*DESCRIPTION OF THE TASK:*
Once the pictures are set aside, transcribe the remaining data exactly.

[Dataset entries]
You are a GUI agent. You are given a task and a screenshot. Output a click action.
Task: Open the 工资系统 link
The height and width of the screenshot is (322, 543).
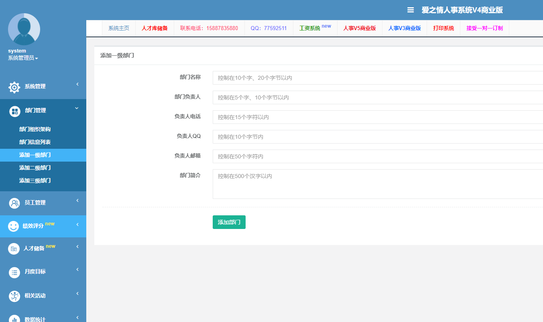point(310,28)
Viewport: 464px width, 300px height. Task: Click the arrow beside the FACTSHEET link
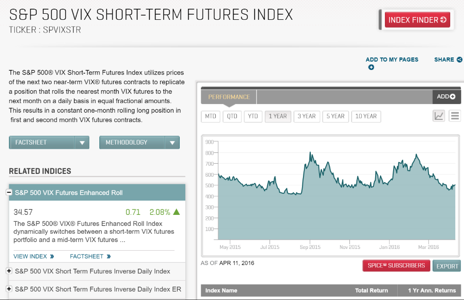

*ANSWER SPACE:*
You are a GUI agent. You are given a task and a screenshot. Output a click action.
Task: Open the 工资系统 link
The height and width of the screenshot is (322, 543).
point(310,28)
Viewport: 464px width, 300px height. Task: Click the arrow beside the FACTSHEET link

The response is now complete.